■ **Task to complete**
Copy every line that holds the string "page" from the data below.

── Supplied material

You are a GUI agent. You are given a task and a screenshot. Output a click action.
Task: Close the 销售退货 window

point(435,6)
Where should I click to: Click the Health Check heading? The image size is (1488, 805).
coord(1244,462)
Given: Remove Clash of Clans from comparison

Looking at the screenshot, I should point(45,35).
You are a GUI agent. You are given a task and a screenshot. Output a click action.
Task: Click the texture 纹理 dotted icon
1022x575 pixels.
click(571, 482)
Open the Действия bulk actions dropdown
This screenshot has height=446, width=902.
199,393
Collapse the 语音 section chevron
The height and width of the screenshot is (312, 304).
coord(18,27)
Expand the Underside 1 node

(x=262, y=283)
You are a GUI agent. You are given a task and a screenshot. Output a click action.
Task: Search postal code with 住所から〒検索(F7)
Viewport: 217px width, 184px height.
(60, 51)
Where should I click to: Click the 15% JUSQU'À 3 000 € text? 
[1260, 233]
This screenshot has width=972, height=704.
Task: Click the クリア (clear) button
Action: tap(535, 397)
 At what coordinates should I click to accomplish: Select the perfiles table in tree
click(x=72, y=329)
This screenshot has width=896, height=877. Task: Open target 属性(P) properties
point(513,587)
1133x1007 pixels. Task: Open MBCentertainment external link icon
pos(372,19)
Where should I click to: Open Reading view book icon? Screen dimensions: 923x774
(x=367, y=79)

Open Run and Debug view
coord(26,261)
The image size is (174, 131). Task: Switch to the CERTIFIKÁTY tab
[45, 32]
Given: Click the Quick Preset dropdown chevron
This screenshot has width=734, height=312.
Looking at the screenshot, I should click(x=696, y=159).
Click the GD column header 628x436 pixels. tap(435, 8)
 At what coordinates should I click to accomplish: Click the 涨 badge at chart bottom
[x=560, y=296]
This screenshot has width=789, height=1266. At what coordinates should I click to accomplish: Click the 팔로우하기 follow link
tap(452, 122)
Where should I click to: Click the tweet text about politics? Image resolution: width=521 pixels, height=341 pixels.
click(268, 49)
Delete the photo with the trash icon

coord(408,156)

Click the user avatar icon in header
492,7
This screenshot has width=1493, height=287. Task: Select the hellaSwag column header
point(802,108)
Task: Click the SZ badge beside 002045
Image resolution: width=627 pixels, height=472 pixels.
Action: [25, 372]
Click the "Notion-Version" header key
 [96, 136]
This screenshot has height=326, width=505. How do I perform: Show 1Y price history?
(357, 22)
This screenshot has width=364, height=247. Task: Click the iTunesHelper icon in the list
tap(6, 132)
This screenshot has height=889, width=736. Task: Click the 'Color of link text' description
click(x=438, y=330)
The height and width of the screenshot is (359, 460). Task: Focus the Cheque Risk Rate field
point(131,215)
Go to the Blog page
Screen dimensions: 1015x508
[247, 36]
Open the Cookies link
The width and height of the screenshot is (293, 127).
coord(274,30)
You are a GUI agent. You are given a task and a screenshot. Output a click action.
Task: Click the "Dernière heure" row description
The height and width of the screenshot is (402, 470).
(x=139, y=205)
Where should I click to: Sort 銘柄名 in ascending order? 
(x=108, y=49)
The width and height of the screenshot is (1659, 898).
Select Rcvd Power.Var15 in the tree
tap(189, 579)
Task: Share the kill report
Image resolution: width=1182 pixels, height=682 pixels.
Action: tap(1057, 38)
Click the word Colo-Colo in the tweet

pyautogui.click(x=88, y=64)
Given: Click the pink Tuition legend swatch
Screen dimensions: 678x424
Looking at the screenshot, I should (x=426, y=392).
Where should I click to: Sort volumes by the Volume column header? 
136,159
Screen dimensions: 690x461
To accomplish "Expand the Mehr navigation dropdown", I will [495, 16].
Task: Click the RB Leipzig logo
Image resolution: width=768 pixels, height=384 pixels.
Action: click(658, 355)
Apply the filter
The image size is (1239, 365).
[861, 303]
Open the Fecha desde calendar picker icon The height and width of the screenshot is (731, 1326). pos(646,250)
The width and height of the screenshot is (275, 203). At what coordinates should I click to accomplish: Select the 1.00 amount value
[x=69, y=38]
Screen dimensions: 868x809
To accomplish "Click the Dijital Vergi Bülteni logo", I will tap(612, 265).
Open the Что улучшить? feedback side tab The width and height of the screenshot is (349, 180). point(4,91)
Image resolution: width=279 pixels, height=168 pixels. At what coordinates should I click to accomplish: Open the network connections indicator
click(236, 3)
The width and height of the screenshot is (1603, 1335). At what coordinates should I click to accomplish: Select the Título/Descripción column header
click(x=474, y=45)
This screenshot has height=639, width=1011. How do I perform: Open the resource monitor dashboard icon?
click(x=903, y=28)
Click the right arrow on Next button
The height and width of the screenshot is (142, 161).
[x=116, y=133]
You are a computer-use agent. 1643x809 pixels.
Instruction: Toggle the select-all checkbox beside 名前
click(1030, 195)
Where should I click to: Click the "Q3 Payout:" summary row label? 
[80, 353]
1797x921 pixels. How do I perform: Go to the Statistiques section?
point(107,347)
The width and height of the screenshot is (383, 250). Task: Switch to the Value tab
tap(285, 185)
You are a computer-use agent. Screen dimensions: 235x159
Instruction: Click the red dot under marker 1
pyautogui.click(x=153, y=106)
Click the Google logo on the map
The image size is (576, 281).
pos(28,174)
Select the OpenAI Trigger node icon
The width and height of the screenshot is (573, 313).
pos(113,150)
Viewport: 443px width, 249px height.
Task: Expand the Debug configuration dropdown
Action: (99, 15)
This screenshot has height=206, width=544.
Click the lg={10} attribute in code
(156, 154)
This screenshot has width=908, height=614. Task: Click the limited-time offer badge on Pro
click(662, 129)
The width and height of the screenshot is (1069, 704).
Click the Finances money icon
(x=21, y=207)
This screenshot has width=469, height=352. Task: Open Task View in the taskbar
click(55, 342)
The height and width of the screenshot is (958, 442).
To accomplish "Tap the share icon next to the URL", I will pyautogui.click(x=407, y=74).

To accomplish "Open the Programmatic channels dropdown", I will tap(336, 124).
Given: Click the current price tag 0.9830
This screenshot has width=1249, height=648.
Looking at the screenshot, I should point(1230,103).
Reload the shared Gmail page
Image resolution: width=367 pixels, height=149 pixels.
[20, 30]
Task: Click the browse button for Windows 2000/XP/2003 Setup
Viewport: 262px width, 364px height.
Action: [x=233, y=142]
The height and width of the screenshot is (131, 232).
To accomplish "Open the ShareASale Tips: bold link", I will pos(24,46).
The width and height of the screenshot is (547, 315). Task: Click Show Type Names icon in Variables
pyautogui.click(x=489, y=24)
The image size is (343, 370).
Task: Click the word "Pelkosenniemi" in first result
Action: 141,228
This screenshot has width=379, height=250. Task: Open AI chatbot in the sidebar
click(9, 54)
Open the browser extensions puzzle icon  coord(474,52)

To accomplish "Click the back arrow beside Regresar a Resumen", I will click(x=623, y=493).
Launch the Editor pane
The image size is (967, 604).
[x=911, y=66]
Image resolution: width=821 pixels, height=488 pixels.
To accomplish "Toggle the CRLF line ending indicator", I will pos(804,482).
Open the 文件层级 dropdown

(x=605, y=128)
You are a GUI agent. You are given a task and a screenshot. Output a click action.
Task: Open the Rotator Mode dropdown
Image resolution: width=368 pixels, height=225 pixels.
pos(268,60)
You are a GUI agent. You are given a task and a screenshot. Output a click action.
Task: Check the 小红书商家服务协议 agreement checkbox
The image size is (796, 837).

────

■ **Answer to this problem**
Go to the Blog page
Reload the shared Gmail page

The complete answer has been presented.